Separately, on May 29, 2019, I dug up the statistics on children who died of abuse or neglect — a total of 1,720 in 2017 — to make the point that a justification for legal abortion at the later stages of pregnancy of “it hardly happens” is not something we deem acceptable in other circumstances.
On December 6, 2016, I wrote about an Economist article which claimed that the path towards reduced abortion was for governments to make hormonal contraception widely available and free of charge. They cited various countries which culturally reject IUDs and the like, including, most notably, Japan, and, among European countries, variations in the level of government subsidy of hormonal and highly-effective contraceptives. But they failed to make their case when countries they cited as having free highly-effective contraceptives, such as the UK, had higher abortion rates than countries with copays, such as Germany.
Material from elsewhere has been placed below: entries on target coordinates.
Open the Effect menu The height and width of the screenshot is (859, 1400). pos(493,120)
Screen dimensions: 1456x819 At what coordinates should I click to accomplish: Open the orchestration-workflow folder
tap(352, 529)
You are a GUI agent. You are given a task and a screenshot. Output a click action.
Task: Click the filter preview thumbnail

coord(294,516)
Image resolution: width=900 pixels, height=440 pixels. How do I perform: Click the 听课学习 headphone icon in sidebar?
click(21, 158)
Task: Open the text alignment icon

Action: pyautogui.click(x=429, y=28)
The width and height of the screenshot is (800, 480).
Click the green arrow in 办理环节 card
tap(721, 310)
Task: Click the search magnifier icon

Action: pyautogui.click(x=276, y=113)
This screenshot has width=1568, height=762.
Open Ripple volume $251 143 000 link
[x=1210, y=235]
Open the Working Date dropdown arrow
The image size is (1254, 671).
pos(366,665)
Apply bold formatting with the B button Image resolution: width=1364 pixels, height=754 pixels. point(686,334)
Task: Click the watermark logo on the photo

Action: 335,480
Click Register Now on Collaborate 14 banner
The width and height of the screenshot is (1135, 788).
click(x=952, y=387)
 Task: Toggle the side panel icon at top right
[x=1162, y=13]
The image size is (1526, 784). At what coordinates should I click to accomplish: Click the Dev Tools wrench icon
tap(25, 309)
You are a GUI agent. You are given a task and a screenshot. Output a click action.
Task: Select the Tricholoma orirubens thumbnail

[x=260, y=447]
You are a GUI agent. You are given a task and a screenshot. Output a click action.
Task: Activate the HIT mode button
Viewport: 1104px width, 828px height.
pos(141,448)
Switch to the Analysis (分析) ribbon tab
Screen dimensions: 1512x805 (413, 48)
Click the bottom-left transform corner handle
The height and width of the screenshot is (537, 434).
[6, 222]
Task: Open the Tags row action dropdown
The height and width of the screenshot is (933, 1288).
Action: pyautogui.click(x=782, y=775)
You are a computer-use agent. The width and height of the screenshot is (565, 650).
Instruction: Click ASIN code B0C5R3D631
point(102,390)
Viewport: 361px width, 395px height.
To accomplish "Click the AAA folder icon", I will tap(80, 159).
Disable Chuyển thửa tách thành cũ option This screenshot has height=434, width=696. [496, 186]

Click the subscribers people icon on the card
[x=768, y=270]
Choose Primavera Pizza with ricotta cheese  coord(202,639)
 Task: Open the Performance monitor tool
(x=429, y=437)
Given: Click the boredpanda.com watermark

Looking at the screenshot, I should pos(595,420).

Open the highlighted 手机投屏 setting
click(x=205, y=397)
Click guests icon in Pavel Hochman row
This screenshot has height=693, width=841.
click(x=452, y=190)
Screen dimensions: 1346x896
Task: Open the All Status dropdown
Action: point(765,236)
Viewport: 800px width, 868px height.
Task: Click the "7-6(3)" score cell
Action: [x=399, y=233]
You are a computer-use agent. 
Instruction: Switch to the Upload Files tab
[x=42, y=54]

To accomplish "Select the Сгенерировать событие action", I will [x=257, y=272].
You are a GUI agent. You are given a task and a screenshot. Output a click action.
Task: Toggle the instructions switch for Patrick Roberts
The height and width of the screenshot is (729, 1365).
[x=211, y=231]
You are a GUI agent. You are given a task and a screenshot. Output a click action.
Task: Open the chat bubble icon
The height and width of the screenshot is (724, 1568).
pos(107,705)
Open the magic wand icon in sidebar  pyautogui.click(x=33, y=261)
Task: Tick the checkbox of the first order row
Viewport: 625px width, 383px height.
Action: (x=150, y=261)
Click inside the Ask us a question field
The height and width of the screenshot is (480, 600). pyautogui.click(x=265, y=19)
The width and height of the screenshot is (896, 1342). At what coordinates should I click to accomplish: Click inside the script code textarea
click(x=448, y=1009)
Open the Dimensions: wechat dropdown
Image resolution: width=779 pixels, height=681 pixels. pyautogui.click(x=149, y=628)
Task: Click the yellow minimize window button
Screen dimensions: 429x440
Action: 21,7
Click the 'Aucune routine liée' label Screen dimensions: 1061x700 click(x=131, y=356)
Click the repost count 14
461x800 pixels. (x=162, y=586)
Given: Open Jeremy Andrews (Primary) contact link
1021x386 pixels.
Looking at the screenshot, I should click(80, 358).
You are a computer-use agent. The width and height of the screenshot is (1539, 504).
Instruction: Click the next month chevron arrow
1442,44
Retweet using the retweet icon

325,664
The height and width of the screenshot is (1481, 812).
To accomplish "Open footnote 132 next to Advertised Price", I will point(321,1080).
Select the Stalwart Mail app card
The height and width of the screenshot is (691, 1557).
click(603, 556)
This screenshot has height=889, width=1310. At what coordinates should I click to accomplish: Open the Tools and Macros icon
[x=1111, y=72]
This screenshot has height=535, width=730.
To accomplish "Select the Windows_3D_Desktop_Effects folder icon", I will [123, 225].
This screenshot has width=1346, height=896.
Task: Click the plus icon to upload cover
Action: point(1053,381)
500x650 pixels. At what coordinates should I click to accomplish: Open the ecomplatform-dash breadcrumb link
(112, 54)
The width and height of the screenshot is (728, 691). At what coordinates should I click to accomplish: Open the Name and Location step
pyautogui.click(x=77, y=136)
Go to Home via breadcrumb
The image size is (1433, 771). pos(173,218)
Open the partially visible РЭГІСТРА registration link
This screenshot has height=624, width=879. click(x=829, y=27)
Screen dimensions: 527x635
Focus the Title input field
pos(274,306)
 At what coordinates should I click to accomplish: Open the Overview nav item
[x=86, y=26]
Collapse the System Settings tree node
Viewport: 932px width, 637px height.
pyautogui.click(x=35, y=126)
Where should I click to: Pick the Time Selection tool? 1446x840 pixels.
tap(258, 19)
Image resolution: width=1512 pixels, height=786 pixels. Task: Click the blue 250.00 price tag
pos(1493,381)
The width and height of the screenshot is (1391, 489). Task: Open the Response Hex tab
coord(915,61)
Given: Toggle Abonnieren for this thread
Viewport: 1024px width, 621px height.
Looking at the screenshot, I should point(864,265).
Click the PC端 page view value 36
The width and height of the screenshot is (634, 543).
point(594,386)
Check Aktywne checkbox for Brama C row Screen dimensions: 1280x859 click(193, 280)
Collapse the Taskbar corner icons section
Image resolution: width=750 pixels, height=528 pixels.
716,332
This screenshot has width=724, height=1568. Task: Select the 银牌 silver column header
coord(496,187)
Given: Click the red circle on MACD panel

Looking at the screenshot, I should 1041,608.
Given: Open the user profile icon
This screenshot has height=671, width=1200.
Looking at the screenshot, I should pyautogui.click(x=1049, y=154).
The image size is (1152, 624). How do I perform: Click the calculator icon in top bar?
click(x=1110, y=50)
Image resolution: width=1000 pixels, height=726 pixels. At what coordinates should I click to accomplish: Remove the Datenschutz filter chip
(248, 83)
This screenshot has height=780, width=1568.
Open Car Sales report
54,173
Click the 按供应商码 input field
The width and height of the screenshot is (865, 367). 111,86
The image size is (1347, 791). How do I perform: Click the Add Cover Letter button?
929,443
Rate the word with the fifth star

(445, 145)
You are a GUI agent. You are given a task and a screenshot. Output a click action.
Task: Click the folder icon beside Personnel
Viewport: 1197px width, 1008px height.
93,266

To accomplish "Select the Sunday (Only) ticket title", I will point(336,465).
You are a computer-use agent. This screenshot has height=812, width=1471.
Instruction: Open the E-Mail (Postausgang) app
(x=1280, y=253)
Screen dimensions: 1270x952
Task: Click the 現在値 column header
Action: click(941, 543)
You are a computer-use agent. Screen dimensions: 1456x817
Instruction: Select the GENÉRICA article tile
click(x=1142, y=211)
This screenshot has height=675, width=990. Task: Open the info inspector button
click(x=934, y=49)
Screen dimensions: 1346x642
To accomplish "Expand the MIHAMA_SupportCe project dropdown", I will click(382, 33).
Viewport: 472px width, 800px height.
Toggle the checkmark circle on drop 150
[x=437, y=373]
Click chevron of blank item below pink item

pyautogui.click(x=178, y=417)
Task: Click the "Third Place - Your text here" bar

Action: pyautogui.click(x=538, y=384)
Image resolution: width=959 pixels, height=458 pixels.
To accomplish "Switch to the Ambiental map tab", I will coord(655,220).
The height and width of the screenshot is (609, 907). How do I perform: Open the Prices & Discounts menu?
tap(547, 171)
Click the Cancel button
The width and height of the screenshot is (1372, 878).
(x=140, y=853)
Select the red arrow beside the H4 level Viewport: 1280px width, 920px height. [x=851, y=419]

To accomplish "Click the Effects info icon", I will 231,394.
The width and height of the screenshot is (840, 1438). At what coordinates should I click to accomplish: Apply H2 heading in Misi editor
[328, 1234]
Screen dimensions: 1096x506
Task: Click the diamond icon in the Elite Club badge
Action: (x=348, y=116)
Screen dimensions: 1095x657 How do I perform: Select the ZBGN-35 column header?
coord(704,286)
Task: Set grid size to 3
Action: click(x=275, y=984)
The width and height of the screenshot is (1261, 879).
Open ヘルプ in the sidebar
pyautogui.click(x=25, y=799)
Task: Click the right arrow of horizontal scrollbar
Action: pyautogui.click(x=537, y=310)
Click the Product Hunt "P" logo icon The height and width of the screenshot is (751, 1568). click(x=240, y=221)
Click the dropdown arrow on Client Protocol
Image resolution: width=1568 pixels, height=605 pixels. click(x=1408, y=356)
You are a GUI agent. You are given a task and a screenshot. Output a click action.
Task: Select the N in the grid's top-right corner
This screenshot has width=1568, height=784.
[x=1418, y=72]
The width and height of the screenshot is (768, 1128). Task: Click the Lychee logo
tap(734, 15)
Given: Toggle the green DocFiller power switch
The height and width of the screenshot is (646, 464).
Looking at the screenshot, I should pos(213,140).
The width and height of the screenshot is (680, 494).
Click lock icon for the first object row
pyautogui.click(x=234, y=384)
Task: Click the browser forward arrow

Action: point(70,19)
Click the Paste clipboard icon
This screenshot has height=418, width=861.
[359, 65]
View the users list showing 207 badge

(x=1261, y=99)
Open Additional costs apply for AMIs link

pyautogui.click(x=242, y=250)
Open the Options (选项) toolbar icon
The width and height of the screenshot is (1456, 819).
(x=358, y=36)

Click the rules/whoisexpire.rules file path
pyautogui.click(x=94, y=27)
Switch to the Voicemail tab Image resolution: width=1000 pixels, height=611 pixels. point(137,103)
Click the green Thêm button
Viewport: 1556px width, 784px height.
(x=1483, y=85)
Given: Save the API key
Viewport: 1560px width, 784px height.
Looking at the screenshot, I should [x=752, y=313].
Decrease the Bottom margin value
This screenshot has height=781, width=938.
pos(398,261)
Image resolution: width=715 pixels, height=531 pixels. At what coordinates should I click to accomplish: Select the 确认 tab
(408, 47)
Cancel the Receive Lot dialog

I no longer have an Economist subscription, so I’ve pulled up another link with abortion rates, which finds that IUD-fearing Greece’s rate is 5 per 1,000 women, copay-requiring Germany’s rate is 7.8 per 1,000 women, condom-reliant Japan’s is 12.3, and free-contraception UK’s is 17. The US, depressingly, is one of the highest, at 20.8 — of “Western” countries, excluding former Warsaw Pact countries, there is none higher.
On February 11, 2016, I put together info from various sources on late-term abortion. Not much is particularly new but I did unearth a case of a late-term abortion, at 28 weeks, which made the news because it was a rare instance of prosecuting the doctor because the state’s law requires medical necessity and it was acknowledged by the woman herself that she wanted the abortion because the father of the child had left her. In the end, nothing much happened except a plea deal to cop to falsifying medical records, because he had documented the abortion as occurring at 24 weeks. One again my purpose was to push back on the claim, being made by Clinton and Sanders at the time, that late-term abortions only ever happen because of medical necessity. I also dug into issues of the Catholic ethical directives, though with acknowledged “I am not a doctor” limitations.
I also observed, in a January 22, 2016 blog post, that the old notion of “we can find common ground in making abortion rare” had disappeared, and replaced by “abortion is a common-sense routine medical procedure as a form of back-up contraception.” And, honestly, I’m kind of surprised that I hadn’t written more on this last topic, but on February 8, 2020, I wrote that the Democrats’ extremism on abortion, their refusal to accept any restrictions at all, their demand for federal funding, and the new mandate by abortion supporters, that even suggesting there is any reason for moral hesitancy when it comes to abortion, is verboten, meant that I cannot vote for a Democratic politician.